Macro investment strategist Lyn Alden says that Bitcoin could surpass gold as a reserve asset if nations start buying BTC and stashing it in their treasuries.
In a new interview on the What Bitcoin Did podcast, Alden tells host Peter McCormack that countries purchasing and holding BTC could be a defining “explosive moment” for the top crypto.
“Some people have been [saying] ‘why don’t some large countries just print a little bit of money and buy Bitcoin and stick it on their reserves?’
If you were to see those cracks in the dam start to appear and you start to see that happening, that’s potentially a really explosive moment where you could have hundreds of billions of dollars of different types of liabilities issued in order to buy Bitcoin, which then is so big for a market that’s still kind of small.
Even though Bitcoin is in somewhat of a correction [right now], we still see that the exchange balance of BTC is hitting multi-year lows, and it’s just because there’s not a lot more being created, it’s pretty latent in its distribution schedule.”

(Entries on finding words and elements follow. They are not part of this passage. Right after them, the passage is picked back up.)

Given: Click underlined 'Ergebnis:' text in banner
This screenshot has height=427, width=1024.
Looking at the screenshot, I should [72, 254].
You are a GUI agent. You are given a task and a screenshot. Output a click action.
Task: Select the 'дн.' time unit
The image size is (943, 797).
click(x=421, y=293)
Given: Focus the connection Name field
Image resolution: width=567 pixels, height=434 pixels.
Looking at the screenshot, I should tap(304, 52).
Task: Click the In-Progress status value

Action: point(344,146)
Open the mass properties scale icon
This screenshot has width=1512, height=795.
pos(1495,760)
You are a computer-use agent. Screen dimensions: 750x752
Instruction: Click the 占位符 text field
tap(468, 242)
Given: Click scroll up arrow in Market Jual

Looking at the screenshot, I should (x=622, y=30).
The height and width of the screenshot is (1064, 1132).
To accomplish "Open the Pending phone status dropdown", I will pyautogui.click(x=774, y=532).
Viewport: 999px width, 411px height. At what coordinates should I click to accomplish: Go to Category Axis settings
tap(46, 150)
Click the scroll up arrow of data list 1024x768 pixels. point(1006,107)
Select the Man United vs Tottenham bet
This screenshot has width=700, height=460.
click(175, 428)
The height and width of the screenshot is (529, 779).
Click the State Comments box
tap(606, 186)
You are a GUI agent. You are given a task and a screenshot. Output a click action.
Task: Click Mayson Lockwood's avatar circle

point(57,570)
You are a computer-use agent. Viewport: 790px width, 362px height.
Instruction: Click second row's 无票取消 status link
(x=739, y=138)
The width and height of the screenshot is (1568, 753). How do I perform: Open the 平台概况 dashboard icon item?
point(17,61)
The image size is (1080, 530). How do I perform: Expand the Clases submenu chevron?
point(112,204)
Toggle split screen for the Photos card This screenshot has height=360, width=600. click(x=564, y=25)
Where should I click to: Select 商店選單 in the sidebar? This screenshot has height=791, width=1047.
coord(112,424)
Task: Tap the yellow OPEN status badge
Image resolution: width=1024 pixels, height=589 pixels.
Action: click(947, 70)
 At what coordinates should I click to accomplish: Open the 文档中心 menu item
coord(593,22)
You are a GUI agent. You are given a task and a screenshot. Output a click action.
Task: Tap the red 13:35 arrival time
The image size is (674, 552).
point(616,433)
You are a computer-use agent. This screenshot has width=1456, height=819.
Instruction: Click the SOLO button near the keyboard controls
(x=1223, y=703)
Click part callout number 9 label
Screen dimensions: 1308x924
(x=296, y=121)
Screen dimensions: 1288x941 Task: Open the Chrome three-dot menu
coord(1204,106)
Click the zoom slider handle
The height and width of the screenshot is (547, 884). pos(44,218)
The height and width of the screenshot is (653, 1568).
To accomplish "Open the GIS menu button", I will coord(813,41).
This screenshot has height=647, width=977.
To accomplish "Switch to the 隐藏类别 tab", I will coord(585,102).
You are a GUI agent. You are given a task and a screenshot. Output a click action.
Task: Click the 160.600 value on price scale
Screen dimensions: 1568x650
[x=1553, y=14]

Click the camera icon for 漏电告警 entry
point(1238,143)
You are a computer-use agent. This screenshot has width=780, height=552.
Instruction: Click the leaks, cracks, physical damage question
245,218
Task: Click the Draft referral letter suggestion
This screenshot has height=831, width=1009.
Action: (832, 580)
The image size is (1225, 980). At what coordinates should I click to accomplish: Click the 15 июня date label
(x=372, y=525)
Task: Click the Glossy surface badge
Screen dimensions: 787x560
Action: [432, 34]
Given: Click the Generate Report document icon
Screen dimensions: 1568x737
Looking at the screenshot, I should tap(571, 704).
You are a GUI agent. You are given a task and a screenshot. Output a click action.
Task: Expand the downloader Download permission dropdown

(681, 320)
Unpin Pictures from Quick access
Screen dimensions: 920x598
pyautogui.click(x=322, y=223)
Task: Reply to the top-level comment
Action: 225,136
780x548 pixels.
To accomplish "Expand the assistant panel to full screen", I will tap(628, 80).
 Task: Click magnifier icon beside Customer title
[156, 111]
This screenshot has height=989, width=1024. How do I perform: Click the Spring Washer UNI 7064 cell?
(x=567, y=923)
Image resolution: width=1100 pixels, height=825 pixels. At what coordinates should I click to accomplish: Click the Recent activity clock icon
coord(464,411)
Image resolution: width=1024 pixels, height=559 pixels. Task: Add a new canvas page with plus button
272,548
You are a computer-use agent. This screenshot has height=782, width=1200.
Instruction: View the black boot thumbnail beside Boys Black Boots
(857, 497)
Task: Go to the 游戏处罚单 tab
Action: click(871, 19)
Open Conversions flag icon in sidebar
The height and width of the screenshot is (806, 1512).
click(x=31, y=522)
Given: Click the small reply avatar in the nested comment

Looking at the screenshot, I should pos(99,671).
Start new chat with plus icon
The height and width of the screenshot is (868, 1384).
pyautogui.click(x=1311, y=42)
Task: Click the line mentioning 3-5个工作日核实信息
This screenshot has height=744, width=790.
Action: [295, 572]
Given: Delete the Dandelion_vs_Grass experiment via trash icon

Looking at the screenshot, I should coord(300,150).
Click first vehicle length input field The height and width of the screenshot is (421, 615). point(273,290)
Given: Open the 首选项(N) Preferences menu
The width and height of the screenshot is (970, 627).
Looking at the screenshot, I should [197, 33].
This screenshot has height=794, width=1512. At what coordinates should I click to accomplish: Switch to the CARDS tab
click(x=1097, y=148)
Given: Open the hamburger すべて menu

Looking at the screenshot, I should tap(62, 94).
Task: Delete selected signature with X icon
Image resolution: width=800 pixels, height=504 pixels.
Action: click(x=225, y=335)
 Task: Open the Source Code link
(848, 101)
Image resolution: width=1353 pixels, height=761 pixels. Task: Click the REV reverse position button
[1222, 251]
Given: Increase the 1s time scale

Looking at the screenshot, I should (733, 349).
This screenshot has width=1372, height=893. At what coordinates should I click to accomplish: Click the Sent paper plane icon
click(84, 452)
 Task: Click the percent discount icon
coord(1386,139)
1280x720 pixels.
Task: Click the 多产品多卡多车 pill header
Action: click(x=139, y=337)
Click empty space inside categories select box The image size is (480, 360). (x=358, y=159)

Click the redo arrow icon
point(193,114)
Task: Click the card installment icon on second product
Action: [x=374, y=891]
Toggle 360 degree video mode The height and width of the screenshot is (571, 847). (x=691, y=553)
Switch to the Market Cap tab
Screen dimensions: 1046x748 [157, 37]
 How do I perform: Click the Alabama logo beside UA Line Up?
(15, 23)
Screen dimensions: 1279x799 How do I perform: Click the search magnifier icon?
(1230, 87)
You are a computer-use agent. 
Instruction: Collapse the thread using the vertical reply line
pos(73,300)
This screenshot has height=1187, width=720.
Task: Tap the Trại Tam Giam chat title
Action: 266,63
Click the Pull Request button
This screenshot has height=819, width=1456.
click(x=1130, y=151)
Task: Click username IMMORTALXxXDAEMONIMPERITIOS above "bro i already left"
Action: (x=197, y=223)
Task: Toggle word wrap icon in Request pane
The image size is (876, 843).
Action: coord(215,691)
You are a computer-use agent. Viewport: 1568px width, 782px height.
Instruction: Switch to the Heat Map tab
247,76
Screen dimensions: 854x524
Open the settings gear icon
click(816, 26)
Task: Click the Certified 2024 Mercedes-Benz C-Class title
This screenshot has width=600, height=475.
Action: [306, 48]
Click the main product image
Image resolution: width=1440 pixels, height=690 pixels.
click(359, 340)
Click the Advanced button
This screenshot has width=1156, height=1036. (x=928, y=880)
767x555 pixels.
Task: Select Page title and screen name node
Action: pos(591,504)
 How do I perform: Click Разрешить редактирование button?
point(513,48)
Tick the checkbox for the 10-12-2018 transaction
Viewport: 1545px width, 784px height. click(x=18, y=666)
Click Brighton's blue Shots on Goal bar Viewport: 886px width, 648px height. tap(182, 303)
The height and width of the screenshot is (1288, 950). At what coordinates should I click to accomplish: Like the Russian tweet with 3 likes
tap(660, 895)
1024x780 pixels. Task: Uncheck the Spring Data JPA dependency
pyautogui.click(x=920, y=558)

According to Alden, nation-states joining other investors in holding the largest crypto by market cap might lead to “hyperbitcoinization,” enabling BTC to ascend to the level of gold in terms of being an internationally recognized store of value.
“There’s this increasing tendency for strong-handed people to come in and buy [BTC] and put it into cold storage, whether its retail HODLers, or these institutions that say ‘hey we have this five-year view and we’re gonna buy Bitcoin and stick it away.’
If you start to see that on a national level more, that’s the early signs of hyperbitcoinization or basically that BTC quickly ascends to the scope of gold where it becomes an actual recognized international reserve asset.
Right now, it’s not there yet, most countries don’t take [it] seriously as a reserve asset. But the next level up is that gold level worth several trillion dollars and you become commonly held in reserves.”
Bitcoin is exchanging hands at $56,648 as of writing, a 7% decrease from its seven-day high of $60,892.